Pre-shrinking the images before creating the PDF
This is my favorite approach when I’m the one making the PDF. I resize and compress each image to its target size, then embed in the document.
A product catalog with photos at 6×4 inches, printed at 150 DPI, needs roughly 900×600 pixel images. Starting with a 4000×2700 pixel photo and embedding it is wasteful. Resizing to 900×600 first (in our resizer, or Preview, or Photoshop) reduces the source images by 80%+ before they ever touch the PDF.
The resulting PDF ends up much smaller than anything you can get by post-compressing. The trade-off is you can’t zoom into images in the PDF beyond their actual resolution.
A worked example
My colleague’s 47 MB catalog. I told her to try three things in order:
- Preview → Reduce File Size. Output was 12 MB with visibly softer product photos. Below what Gmail rejects, but she thought the photos looked bad.
- Ghostscript with
/ebook. Output was 9 MB. Photos noticeably cleaner than Preview’s output. She approved this version. - Re-export from InDesign source with images downsampled to 150 DPI. Would have been 6 MB with the cleanest output, but the designer wasn’t available. She stuck with the Ghostscript version.

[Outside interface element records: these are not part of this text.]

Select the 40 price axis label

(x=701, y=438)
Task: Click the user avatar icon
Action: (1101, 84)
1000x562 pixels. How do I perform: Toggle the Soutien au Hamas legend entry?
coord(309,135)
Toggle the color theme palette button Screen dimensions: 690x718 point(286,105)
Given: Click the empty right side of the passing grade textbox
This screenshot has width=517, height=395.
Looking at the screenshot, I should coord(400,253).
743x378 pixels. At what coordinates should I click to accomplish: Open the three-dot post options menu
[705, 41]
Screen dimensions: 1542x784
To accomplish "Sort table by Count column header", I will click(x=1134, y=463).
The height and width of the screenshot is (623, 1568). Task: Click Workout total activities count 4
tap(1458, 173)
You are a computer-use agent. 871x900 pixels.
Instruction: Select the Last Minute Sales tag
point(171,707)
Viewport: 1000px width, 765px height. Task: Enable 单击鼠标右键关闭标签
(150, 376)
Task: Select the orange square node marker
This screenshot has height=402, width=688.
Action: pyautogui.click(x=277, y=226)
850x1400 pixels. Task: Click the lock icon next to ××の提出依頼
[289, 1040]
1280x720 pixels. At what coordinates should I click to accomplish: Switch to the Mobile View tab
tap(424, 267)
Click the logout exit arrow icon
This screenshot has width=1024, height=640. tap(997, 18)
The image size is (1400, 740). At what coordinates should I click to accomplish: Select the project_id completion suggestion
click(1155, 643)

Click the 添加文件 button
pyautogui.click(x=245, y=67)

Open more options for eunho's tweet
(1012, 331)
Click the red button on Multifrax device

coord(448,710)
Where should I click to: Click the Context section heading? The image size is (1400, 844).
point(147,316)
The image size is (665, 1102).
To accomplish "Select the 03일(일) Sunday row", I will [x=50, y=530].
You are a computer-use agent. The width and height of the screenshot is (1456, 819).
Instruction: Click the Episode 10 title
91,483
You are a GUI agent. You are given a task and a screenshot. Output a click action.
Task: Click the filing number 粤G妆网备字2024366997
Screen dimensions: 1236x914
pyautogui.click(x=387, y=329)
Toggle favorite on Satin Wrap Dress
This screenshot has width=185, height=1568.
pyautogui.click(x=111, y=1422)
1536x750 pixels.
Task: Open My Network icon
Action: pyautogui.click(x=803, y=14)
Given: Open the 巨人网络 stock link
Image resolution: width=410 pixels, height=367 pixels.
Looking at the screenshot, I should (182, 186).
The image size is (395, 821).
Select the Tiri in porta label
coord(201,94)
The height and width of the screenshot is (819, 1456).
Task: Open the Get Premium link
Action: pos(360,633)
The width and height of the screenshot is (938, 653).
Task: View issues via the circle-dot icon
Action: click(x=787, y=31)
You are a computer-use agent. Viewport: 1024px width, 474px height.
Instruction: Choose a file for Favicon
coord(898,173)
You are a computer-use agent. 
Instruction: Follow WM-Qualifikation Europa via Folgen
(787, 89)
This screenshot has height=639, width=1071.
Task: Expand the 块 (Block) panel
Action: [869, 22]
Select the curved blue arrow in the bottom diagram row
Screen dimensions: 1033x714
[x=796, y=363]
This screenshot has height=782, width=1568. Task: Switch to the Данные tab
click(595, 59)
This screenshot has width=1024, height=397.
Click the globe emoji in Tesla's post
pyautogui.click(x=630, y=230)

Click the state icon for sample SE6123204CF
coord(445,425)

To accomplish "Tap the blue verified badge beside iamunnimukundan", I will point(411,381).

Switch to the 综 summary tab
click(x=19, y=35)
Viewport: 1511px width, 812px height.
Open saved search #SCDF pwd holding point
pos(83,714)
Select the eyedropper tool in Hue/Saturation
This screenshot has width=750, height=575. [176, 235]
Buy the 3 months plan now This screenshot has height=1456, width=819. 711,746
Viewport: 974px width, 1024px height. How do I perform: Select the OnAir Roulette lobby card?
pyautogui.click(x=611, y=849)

The whole thing took her 15 minutes. She’d previously spent a day trying to email the 47 MB original.
Compression vs. sharing
One thing worth naming: if the PDF stays big after compression, the answer might not be “compress harder” but “share differently.”
- Gmail: fallback is an auto-uploaded Google Drive link for attachments over 25 MB. Works silently.
- Apple Mail: Mail Drop handles up to 5 GB via a download link.
- Dropbox / Google Drive / OneDrive: copy the file to cloud storage, share the link.
- WeTransfer, Smash: for one-off cross-platform sharing.
For a 50 MB document to five recipients, a share link is usually easier than making everyone download a big attachment.
Common mistakes
A few things I’ve seen on client projects:
- Running a PDF through three different compressors sequentially. Each pass degrades image quality further without adding meaningful savings.
- Using “Reduce File Size” on a PDF that’s mostly text. Text compresses well already; the compressor mainly downsamples images. If there aren’t many images, you save very little.
- Compressing a PDF intended for print. If the output needs to be printed, compressing loses detail you’ll regret. Keep a full-quality master; compress only the shareable copy.
- Using “Print to PDF” as a compression technique. This sometimes works, but modern browsers often embed images at original resolution, so you get no savings.
What to expect
Rough numbers, from my own experience with a variety of PDFs:
| Source | Typical compression factor |
|---|---|
| 50 MB photo-heavy catalog | 3–7× smaller after Ghostscript /ebook |
| 20 MB report with a few charts | 2–3× smaller |
| 10 MB text-heavy PDF | 1.2–1.5× smaller |
| 5 MB scanned document | Possibly 10× smaller if source is oversampled |
The more images (and the higher-resolution they are), the more dramatic the savings.
If you only remember one thing
For most people with a PDF they need to email and no desire to install anything, macOS Preview’s Reduce File Size filter, or Ghostscript’s /ebook preset on any OS, will cut the file by a real amount. Both are free, both run locally, and both work on arbitrarily large files.
For anything more careful — a portfolio, a client deliverable, a document that will live online — re-exporting from the source with sensible image downsampling beats any post-compression approach. Put the effort upstream and the PDF stays lean from the start.